Il caso più drammatico è stato quello, recente, della giovane donna napoletana i cui video porno le
sono sfuggiti di mano e hanno cominciato a circolare contro la sua volontà, scatenando vignette,
montaggi, canzoni, burle, parodie in qualsiasi forma nello spazio virtuale e nella vita reale. Una
catena inarrestabile, un meccanismo cosiddetto «virale» (3– all’aggettivo) che ha costretto la
poveretta ad abbandonare il lavoro, a fuggire di casa, a rintanarsi in luoghi sconosciuti, a cercare di
cambiare identità, a provare la denuncia penale, a chiedere inutilmente che quel materiale venisse
cancellato, a tentare un paio di volte il suicidio e infine a togliersi la vita per la disperazione,
impiccandosi con un foulard in uno scantinato.
È vero che una sentenza della Corte di Giustizia Europea ha sancito nel maggio 2014 che ogni
cittadino ha il diritto di richiedere la rimozione dal motore di ricerca dei contenuti che lo riguardano,
ma c’è poco da fare: i tempi di reazione di un tribunale sono infinitamente più lenti di quelli di
internet, che diffonde milioni di materiali in un battito di ciglia. Puoi pure implorare di scomparire
ma non ce la farai mai a ottenere di essere del tutto cancellato, perché in definitiva ciò che riguarda
la tua persona semplicemente non ti appartiene e prima o poi tutto riemerge a furia di rimestare
nella grande pattumiera. Non possiedi il copyright della tua identità: senza saperlo – per distrazione,
per ignavia, per precipitazione – nel momento in cui hai accettato di far parte di un social network,
hai ceduto la tua identità a un ente superiore (o inferiore) che la gestirà autonomamente. Video,
messaggi, fotografie che hai «postato» (3– al neologismo) non ti appartengono più. Devi sapere
(prima di entrarci) che internet non ammette pentimenti: se in passato hai lasciato una traccia
fotografica di cui ora ti vergogni, è complicato tornare indietro. È nota la storia dell’imprenditore
spagnolo che aveva subìto un pignoramento (registrato su internet) e che, nonostante il «fattaccio»

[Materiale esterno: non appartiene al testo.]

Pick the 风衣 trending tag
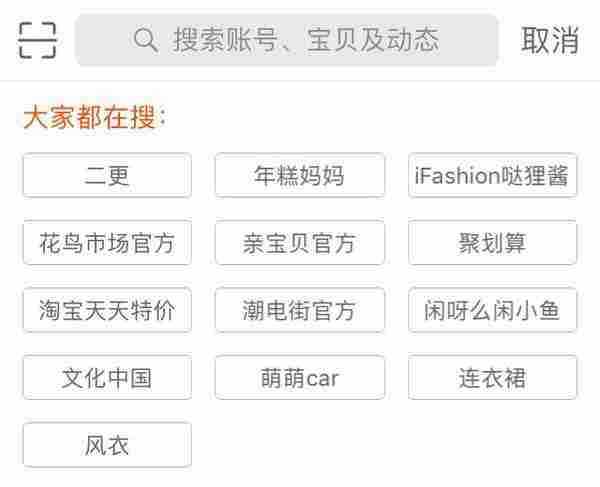 [107, 445]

fosse ormai chiuso definitivamente da anni, non riusciva più a stabilire rapporti di lavoro perché il
web continuava a rovinargli la reputazione riportando a galla quel vecchio incidente giudiziario.

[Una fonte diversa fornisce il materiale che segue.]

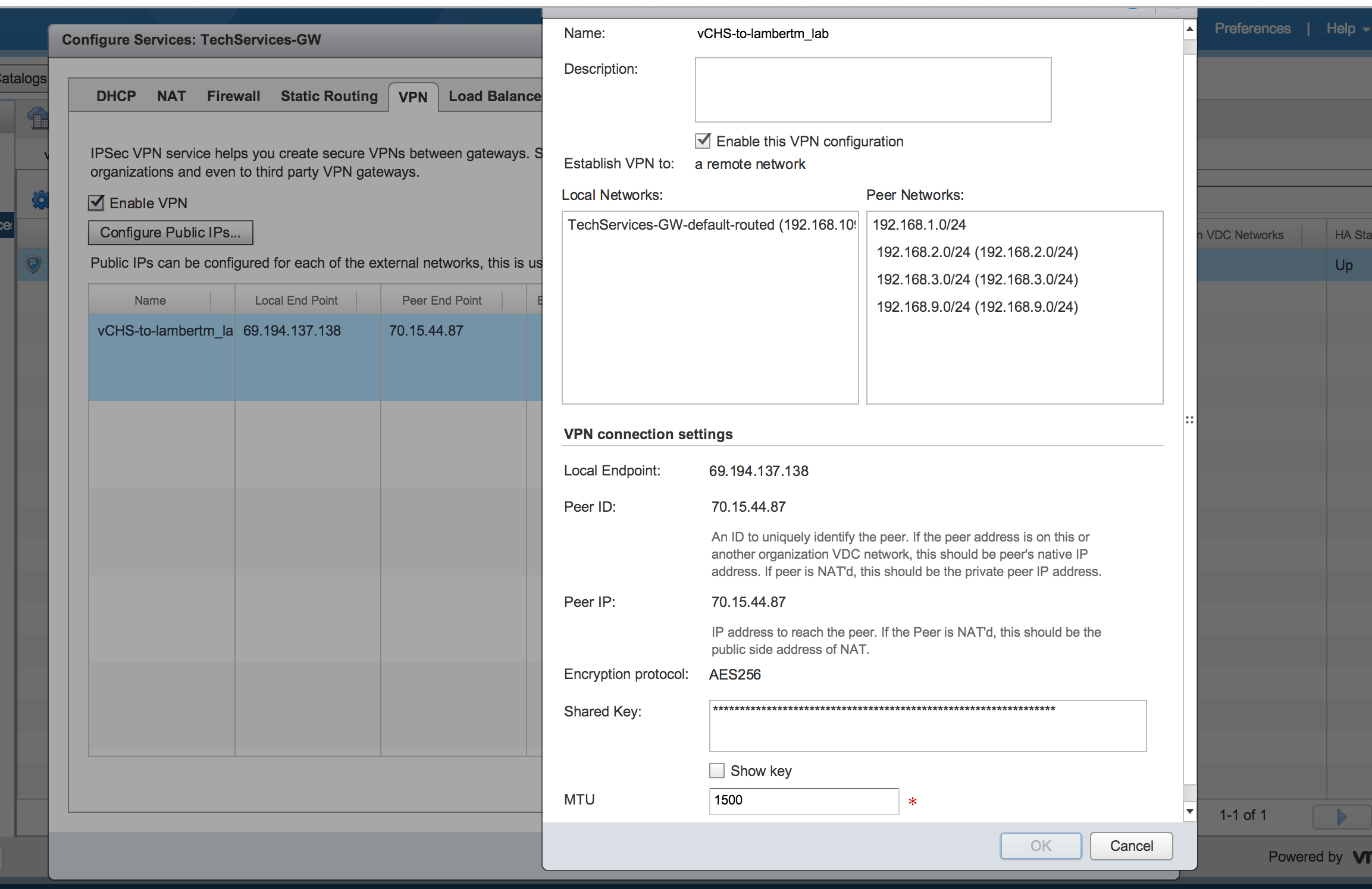Click the blue gear actions icon
The width and height of the screenshot is (1372, 889).
coord(40,200)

Ne La tentazione dell’oblio (un saggio-pamphlet uscito da Franco Angeli, 5–), l’ingegnere elettronico
Andrea Barchiesi, esperto nel ripulire la reputazione online, spiega come tutelare la propria
riservatezza nel web. La «stretta di mano digitale», avverte, è un gesto pressoché inevitabile che
rischia di vincolarti per sempre. Il fatto è che sopravvivono, senza selezione, tutti i rottami, i detriti
inquinanti, le scorie infette… Se lo dice lui, c’è da crederci. Dunque, bisognerebbe utilizzare i social
network con cautela, il che assomiglia tanto a una figura retorica classica, l’«adynaton», che segnala
un’impossibilità del tipo «arare il mare» o il biblico passaggio del cammello nella cruna di un ago…

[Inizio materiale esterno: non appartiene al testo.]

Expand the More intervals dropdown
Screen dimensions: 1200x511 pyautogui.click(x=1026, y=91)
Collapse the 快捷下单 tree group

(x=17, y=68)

Se Lapo Elkann (1+ alla simpatia) pensa davvero, come ha annunciato qualche giorno fa, di ritirarsi
a vita privata dopo avere scelto una sguaiata sovraesposizione per terra, per mare e per cyberspazio,
si sbaglia di grosso: «Da oggi – ha scritto ai suoi affezionati “seguaci” (513 mila su Instagram, 350
mila su Facebook) – la mia vita sarà offline». Minacciando subito, però: «Non è un addio ma un
arrivederci». Anche lui conosce l’adynaton? Non è escluso. Tempo fa il politico Maurizio Gasparri, su
Twitter, si è lasciato sfuggire un passato remoto alquanto inusuale («chiesimo», voce del verbo
chiedere): ebbene, di fronte allo scandalo dei puristi e allo scherno di tanti «followers», il senatore
ha prontamente (ed elegantemente) scaricato la responsabilità dello strafalcione sullo staff che gli
gestisce i social ed è andato avanti tranquillamente.
C’è chi non è sfiorato dalla tentazione dell’oblio, al punto da pagare uno «staff» per alimentare di sé,
a futura memoria, la grande pattumiera universale. Memorabili e felici anche nel fango.